Whilst we're accepting of the inevitable changes, we're still wary of some of agendas the players engaged, especially on the tech side. There's a complex judgement to be made about the relationship between scale and value. What's especially difficult to stomach is a feeling that many of the companies who apparently seek to drive down the value of music are themselves highly speculative, finance-led and far from proving that they have any kind of sustainable business model. It's very hard to accept that we should lessen the proven value of our model to underpin the agenda of companies which have yet to prove that they can deliver any real value of their own. This troublesome relationship between finance and underlying value increasingly becomes a factor within many music companies too. Just as the advertising space is fundamentally changing our industry, venture capitalists are forcing a new economy where perceived value sometimes seems to be given more credence than proven historical value.

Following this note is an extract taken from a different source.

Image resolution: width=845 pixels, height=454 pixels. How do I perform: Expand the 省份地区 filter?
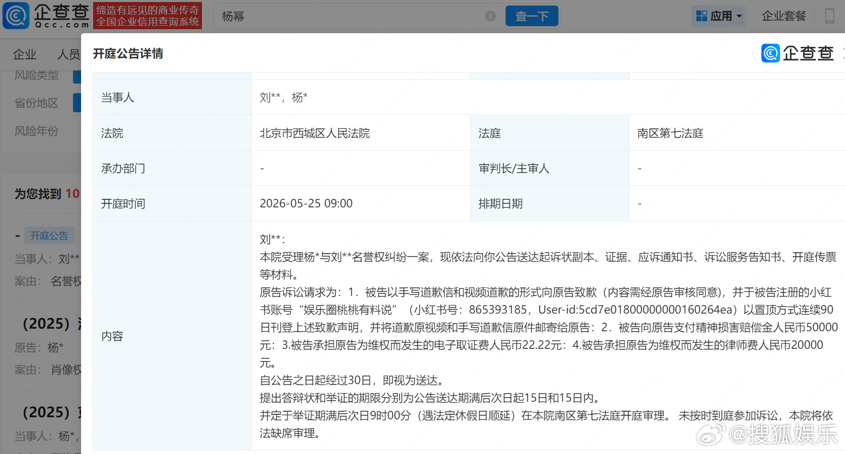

Working to define where true value exists in the future models is a fascinating and inherently risky game. We take some comfort however from the fact that the future music industry seems to involve so many different models of monetised music use. How many labels are complaining about Spotify's potential impact in 2014? If we can support the growth of an industry where each distinct model can exist within its own space, crucially without undermining the value to consumers and rightsholders of the other models, we're potentially moving not towards the abyss, but towards a golden age both for music use and monetisation.
This afternoon (Thursday), the FT reported YouTube is allowing more time to negotiate a solution with labels, although it still intends to block them if they cannot reach agreement.